Re: Hive on Hbase

John Leach Thu, 17 Nov 2016 10:44:48 -0800

Mich,

Please see slide 9 for architectural differences between Splice Machine, 
Trafodion, and Phoenix.


https://docs.google.com/presentation/d/111t2QSVaI-CPwE_ejPHZMFhKJVe5yghCMPLfR3zh9hQ/edit?ts=582def5b#slide=id.g5fcdef5a7_09
 
<https://docs.google.com/presentation/d/111t2QSVaI-CPwE_ejPHZMFhKJVe5yghCMPLfR3zh9hQ/edit?ts=582def5b#slide=id.g5fcdef5a7_09>

The performance differences are in the later slides.

Hope this helps.  

Regards,
John Leach

> On Nov 17, 2016, at 10:41 AM, Gunnar Tapper <[email protected]> wrote:
> 
> Hi,
> 
> Trafodion's native storage engine is HBase.
> 
> You can find its documentation at: trafodion.apache.org/documentation.html
> 
> Since this is an HBase user mailing list, I suggest that we discuss your
> other questions on [email protected].
> 
> Thanks,
> 
> Gunnar
> 
> 
> 
> On Thu, Nov 17, 2016 at 8:19 AM, Mich Talebzadeh <[email protected]>
> wrote:
> 
>> thanks Gunnar.

• Records provided:
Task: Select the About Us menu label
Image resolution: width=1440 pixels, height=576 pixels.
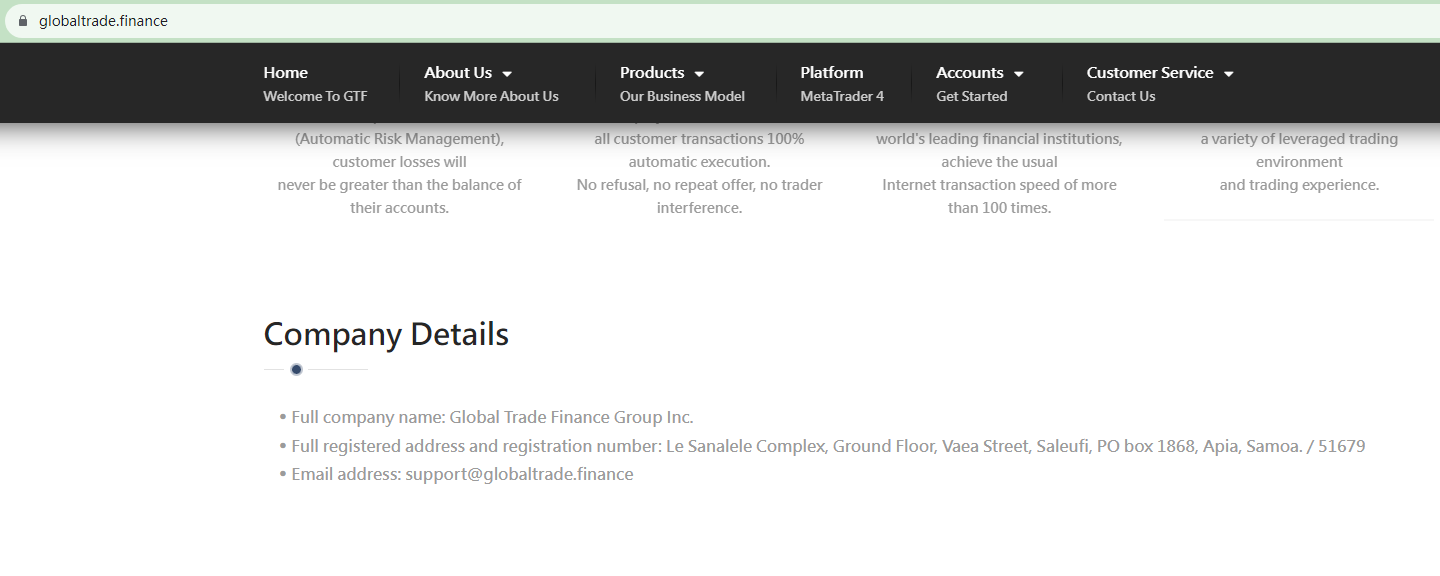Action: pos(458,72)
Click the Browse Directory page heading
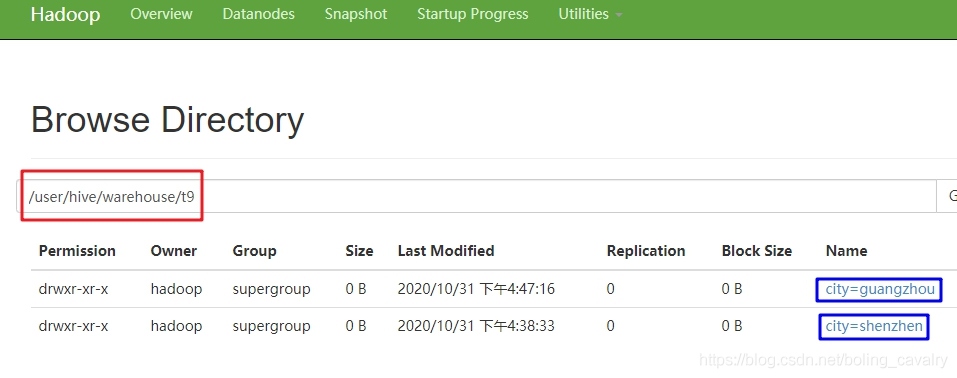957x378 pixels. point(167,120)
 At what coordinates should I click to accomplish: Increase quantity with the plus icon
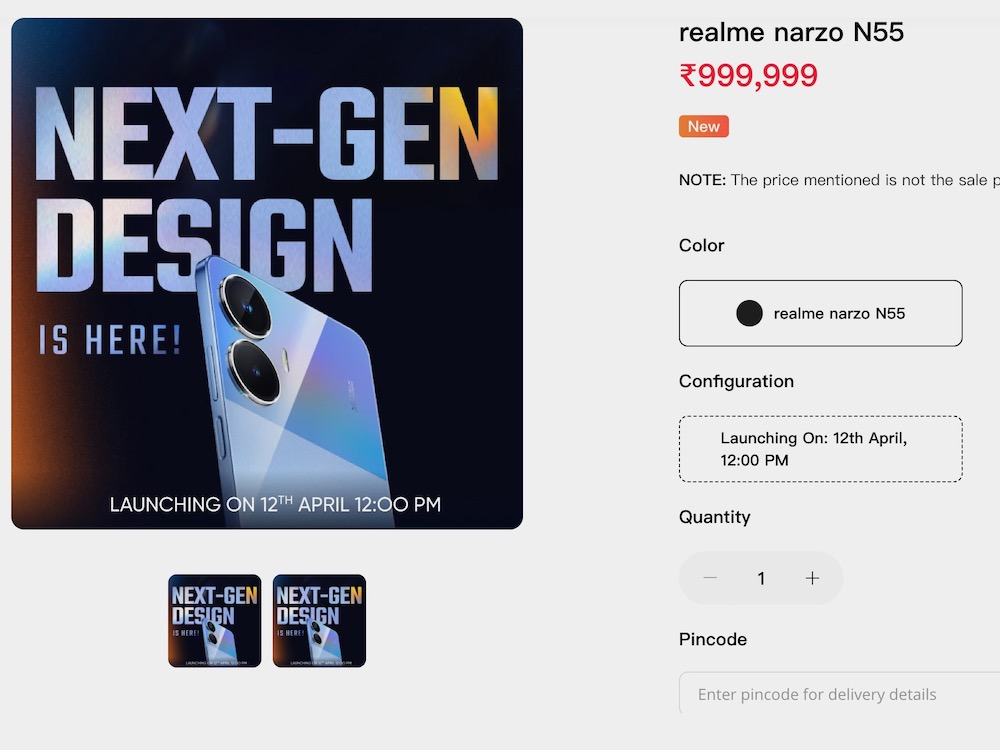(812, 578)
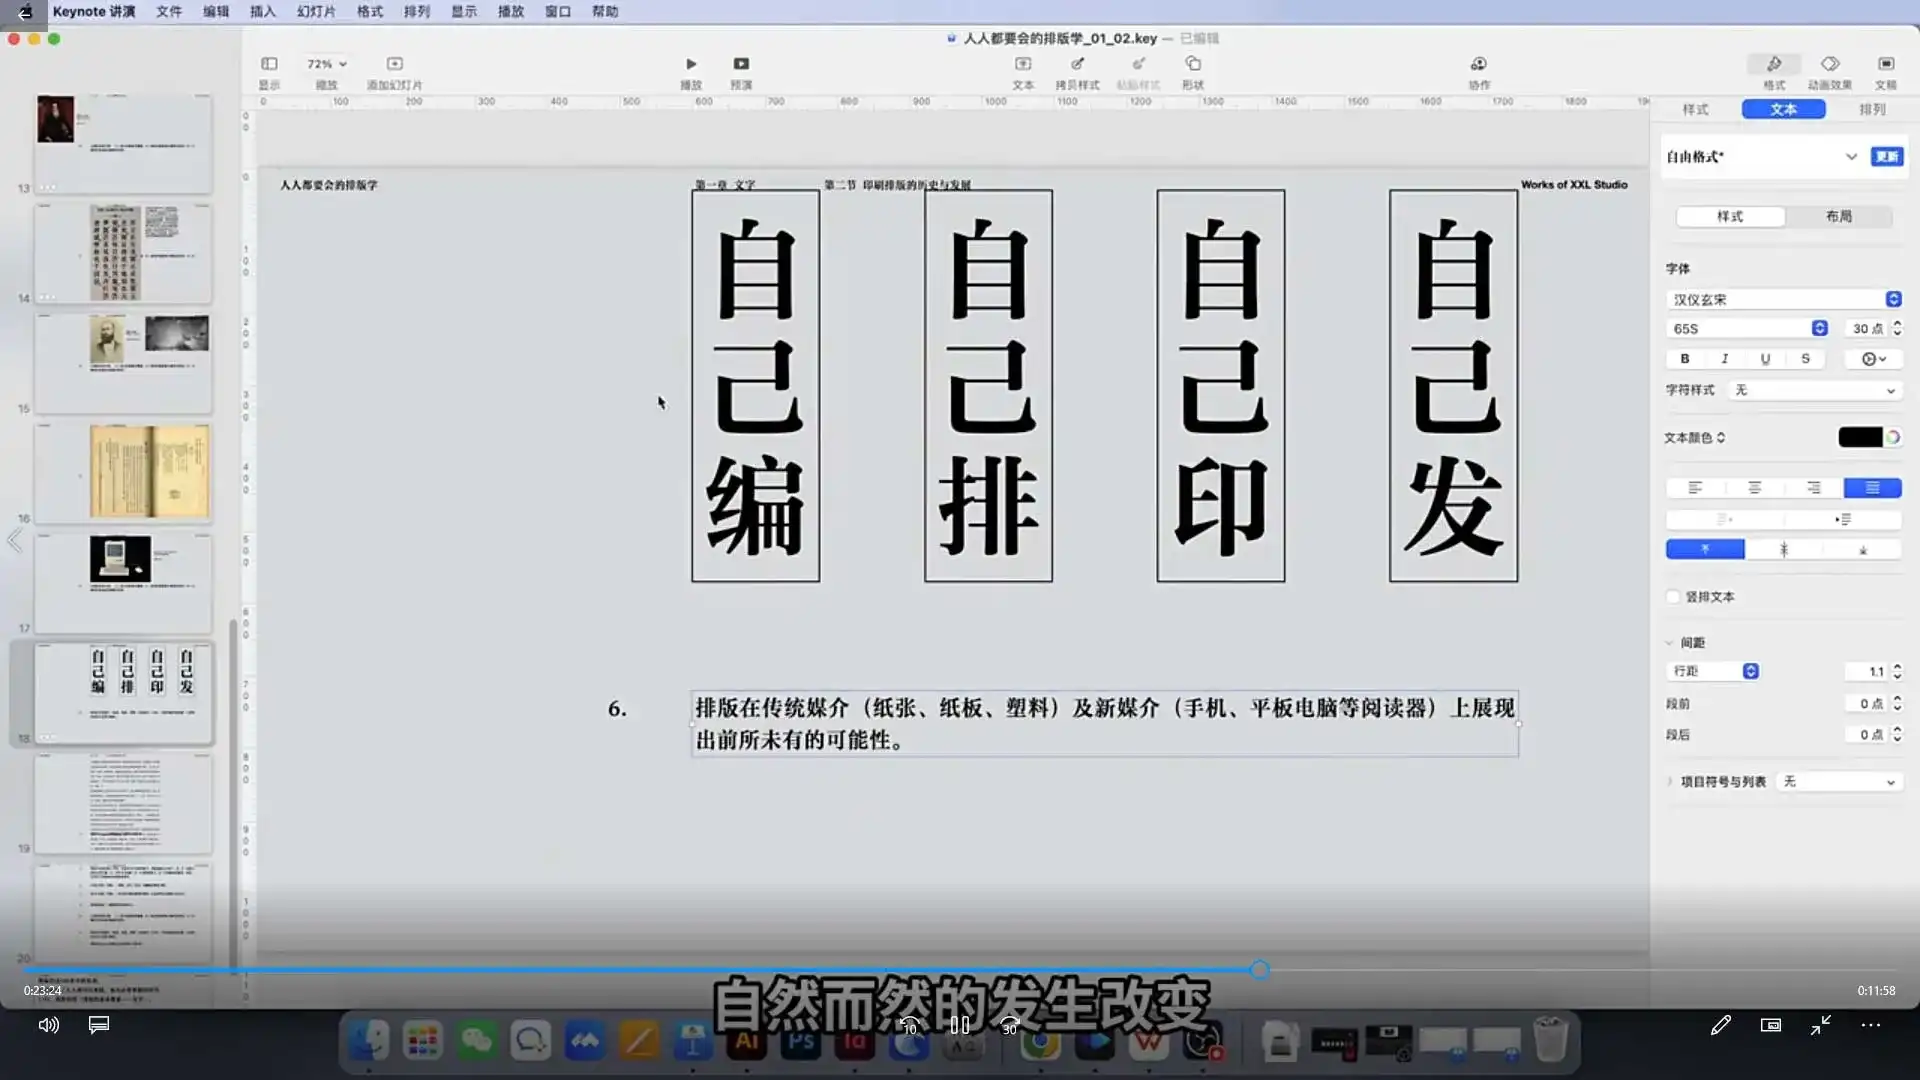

• Challenges:
- A) Using the Hive on HBase thread, answer these:
(i) Which slide shows the architectural differences between Splice Machine, Trafodion, and Phoenix?
(ii) What is Trafodion's native storage engine?
(iii) Where are the performance differences shown?
- B) Give the records as a Markdown table with the columns Row and Line, one row for each nonblank line, numbered in order. Leave the pictures out of the answer.

• Results for each task:
- A)
(i) Slide 9
(ii) HBase
(iii) In the later slides

- B)
| Row | Line |
|---|---|
| 1 | Task: Select the About Us menu label |
| 2 | Image resolution: width=1440 pixels, height=576 pixels. |
| 3 | Action: pos(458,72) |
| 4 | Click the Browse Directory page heading |
| 5 | 957x378 pixels. point(167,120) |
| 6 |  At what coordinates should I click to accomplish: Increase quantity with the plus icon |
| 7 | (812, 578) |